Burada tek bir nokta var: Geçen yıl ekim ayında fiyatlar yüzde 2,13 ve kasım ayında da yüzde 2,30 artış gösterdi. Bu yıl özellikle kasım ayında baz etkisine bağlı bir düşüş bekleniyor. Hatta baz etkisinin aralık ayında da devam etmesi muhtemel...
Şimdi bütün planı sadece bir kaç aylık baz etkisine bağlı enflasyon düşüşüne göre mi hazırlayacağız?
Ya piyasa buna inanmaz ise... İşte o zaman ne olacak?
Acaba yine kendi elimizle yıktığımız piyasaları “bakın şer güçler saldırıyor” diye mi anlatacağız?
Şimdi 3. maddeye geçelim...
3-) Acaba Merkez Bankası’nın sığındığı çekirdek enflasyona durum gerçekten iyiye mi gidiyor?
A harfinden F harfine kadar Merkez Bankası’nın çekirdek enflasyonları var.

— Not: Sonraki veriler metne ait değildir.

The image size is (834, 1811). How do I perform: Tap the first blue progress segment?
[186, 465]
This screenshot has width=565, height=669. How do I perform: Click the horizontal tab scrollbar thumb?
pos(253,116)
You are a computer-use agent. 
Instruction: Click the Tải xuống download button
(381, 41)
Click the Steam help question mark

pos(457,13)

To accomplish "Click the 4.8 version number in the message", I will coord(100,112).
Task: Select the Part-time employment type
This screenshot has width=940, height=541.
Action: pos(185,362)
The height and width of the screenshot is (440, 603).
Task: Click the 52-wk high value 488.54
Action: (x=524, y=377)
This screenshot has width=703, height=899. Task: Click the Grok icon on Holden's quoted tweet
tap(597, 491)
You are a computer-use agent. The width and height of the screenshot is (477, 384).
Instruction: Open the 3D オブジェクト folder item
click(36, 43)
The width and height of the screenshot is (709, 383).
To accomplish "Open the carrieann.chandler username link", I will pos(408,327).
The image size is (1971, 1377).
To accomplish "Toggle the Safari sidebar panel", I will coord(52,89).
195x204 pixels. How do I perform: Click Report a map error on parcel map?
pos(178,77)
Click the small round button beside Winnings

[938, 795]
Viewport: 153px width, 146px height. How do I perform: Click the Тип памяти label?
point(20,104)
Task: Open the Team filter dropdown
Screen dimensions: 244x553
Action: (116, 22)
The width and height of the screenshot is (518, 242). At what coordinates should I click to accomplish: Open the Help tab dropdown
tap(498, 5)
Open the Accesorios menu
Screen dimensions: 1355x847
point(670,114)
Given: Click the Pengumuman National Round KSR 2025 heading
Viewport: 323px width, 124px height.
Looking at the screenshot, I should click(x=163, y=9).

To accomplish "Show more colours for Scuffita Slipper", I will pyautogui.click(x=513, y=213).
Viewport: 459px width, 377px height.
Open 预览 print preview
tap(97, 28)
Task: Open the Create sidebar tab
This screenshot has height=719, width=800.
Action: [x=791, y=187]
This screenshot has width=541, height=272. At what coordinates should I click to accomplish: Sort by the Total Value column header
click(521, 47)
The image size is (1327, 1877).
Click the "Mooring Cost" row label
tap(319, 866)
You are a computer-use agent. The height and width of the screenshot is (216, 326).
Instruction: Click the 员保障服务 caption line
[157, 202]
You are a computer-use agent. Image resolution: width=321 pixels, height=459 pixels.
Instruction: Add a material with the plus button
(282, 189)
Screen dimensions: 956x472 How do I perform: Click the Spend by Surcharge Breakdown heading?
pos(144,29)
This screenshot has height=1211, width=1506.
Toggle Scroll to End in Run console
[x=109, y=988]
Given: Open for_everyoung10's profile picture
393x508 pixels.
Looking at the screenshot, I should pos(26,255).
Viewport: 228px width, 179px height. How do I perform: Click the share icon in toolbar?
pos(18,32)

Sadece C harfli “Enerji, gıda ve alkolsüz içecekler, alkollü içkiler ile tütün ürünleri ve altın hariç TÜFE” seçeneği 16,76 artış oranı ile geride kalmış. Diğer bütün çekirdek enflasyonlar bile yüzde 18-20 aralığında seyrediyor.
Nitekim ana girdi olan enerji fiyatlarındaki artış olsun, gıda fiyatlarındaki artış olsun fiyat baskısının hızla sürdüğünü göstermektedir.
Ortada henüz durağan bir ekonomi ve maliyet baskısını azaltacak bir iyileşme görülmüyor. O zaman asıl soruyu soralım: Bu çekirdeği kim patlattı?